To największy przyrost zgonów od lat. Urząd Stanu Cywilnego w Tarnowie odnotował w ubiegłym roku 2263 zgony – o ponad 400 więcej niż w roku 2019.
Największy wzrost to ostatnie trzy miesiące 2020 roku, w trakcie tzw. drugiej fali koronawirusa w Polsce.
– W ubiegłym roku w listopadzie zmarło ponad 430 osób. W tym samym miesiącu rok wcześniej było ich około 130, a więc przyrost jest nieprawdopodobnie duży. Wiele istnień ludzkich kosztuje ta choroba w Tarnowie i ciągle końca nie widać – mówi Roman Ciepiela, prezydent Tarnowa.
Według danych Starostwa Powiatowego w Tarnowie liczba zakażonych koronawirusem w całym powiecie od początku pandemii wynosi 4091 osób, z czego śmierć poniosło 130 osób.

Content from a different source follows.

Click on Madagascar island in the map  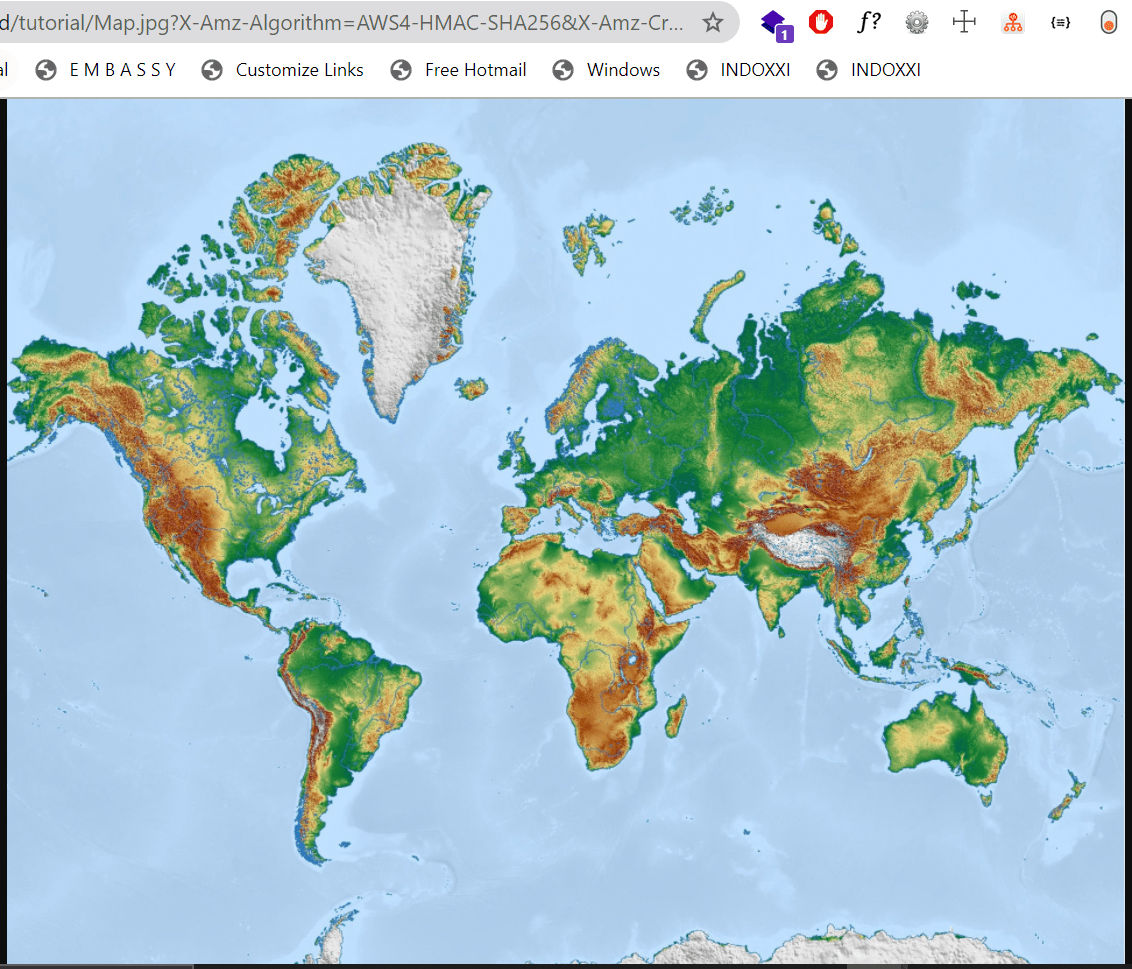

– Dzięki zastosowanym obostrzeniom sytuacja dzisiaj jest jednak stabilniejsza – mówi Roman Ciepiela. – Jest lepiej, bo jesteśmy w pełnej izolacji, święta spędziliśmy raczej w gronie małych grup rodzinnych, są pozamykane wszystkie kina, teatry, sale sportowe, szkoły mają przerwę. Dzisiaj tych codziennych zachorowań jest mniej – kilka, kilkanaście. Ale boimy się trzeciej fali, boimy się tego, co może się wydarzyć w lutym, w marcu.
Z danych Rejestru Stanu Cywilnego wynika, że w ciągu niecałych 53 tygodni, które liczył 2020 rok, w całej Polsce zmarło ponad 480 tys. osób, w tym ponad 28,5 tys. bezpośrednio lub pośrednio z powodu COVID-19.
Rok wcześniej zgonów było o ok. 80 tys. mniej.